» **QUOTED TEXT**:
** begin **

Playtesting for both the 2nd edition of Bonaparte at Marengo and Stavka has been trundling along.
BaM2 has had a number of face-to-face games with French wins, so concerns about a pro-Austrian balance problem may have been calmed. One tester even thinks that it is the French that have the edge. I’m less concerned about balance, but I’m still not entirely happy with the opening game. I’ve made a small map adjustment (as well as correcting an unintentional road inefficiency introduced during an earlier locale change) in response, and am considering another. Other changes I’m thinking about are small morale level adjustments, and a revision to the objective locales. Nothing decided yet though. In general, there are no rules problems and the game is playing well, but I’d like it to play even better if I can think of a good way to do it.
The last Stavka solo playtest (the only way Stavka gets played, until it is further along) was a dismal mess. I had a number of new ideas for changes to the game, threw them all in at once, and the result was a complete train wreck. I did learn a couple of useful things from it though, and expect to run another test soon, with most of my “innovations” from the last test backed out. I think that I need to provide base production numbers per turn (rather than it always being the total of active production centers), with deductions for enemy-held production centers, and after a delay for conversion, additions for captured enemy production centers. It isn’t more complicated than a total, and I think it gives me the flexibility I need to handle the different phases of the Soviet war effort (initial mobilization vs. ongoing production). We’ll see how it goes.
The last several blog entries have been used to show you the various components of The Guns of Gettysburg being sent off for quotes by printers. This is the last of these entries, which show the box top and bottom.
(Click on images to open them in their own window.)
There is not much new here, except that this shows you what the files look like untrimmed. The four corner sections of the art files are not visible on the finished box, since they are where the paper folds around the box corners. There are also large margins on the edges of the art. Some of the margin will be wrapped around the box edges, while the excess is trimmed off.
I don’t expect to make many more posts about GoG from this point on, although you can expect some updates as the manufacturing process moves forward. The next major milestone will be when I get production samples, and at that point I will finish the web pages for the game (which are currently just a stub linking to the diary). After that, I will get a firm date and will start taking pre-orders. After that will come, you know, actually shipping actual games to customers.
Here are images of the files for the rules and map components of The Guns of Gettysburg. (The rules have had a number of small revisions, but the map hasn’t changed since it last appeared in this diary and is included here only for completeness sake.)
(Click on images to open them in their own window.)
The main area of recent work was the rules index, on the play aid page in the back of the rule book, which had numerous small errors that had crept into it since the last revision. (In theory, Adobe InDesign, the program in which the rules were written, supports automatic indexing, but I wasn’t happy with the automatic indexing results or the process.)

** end **

» **CHALLENGE 1**: Name every game title that the design diary mentions in full.
» **CHALLENGE 2**: Rewrite the design diary's passage that begins with "There is not" and ends with "is trimmed off.", putting "eight" in place of "four".

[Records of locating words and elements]
** begin **

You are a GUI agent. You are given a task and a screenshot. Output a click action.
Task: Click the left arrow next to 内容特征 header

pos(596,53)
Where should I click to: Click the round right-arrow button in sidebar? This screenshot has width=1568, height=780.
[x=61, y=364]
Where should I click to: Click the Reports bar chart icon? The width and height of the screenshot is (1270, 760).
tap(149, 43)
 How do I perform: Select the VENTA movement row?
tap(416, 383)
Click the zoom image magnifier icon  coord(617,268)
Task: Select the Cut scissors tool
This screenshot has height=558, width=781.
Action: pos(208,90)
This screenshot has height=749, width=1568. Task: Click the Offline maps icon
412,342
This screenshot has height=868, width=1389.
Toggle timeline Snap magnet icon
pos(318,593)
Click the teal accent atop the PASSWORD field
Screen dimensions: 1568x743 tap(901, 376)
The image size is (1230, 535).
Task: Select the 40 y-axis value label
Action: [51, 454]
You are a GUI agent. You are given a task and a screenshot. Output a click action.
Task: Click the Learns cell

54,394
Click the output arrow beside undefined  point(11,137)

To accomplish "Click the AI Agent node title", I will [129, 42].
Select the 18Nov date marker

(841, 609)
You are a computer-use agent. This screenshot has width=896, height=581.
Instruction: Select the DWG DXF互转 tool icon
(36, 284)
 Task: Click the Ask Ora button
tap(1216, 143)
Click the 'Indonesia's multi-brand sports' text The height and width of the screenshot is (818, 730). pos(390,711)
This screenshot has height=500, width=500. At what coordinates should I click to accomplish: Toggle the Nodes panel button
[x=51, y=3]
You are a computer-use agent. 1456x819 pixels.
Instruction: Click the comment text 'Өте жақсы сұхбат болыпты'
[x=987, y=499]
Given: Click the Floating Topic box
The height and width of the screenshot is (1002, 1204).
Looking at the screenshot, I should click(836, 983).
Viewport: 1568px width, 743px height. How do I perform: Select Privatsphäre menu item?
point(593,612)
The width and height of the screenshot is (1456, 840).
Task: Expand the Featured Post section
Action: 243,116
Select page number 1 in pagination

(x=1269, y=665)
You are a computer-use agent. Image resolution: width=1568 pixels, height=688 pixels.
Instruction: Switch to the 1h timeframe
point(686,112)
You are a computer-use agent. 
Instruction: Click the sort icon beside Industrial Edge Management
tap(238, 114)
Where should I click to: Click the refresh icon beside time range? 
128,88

** end **

» **RESPONSE 1**:
Bonaparte at Marengo
Stavka
The Guns of Gettysburg

» **RESPONSE 2**:
There is not much new here, except that this shows you what the files look like untrimmed. The eight corner sections of the art files are not visible on the finished box, since they are where the paper folds around the box corners. There are also large margins on the edges of the art. Some of the margin will be wrapped around the box edges, while the excess is trimmed off.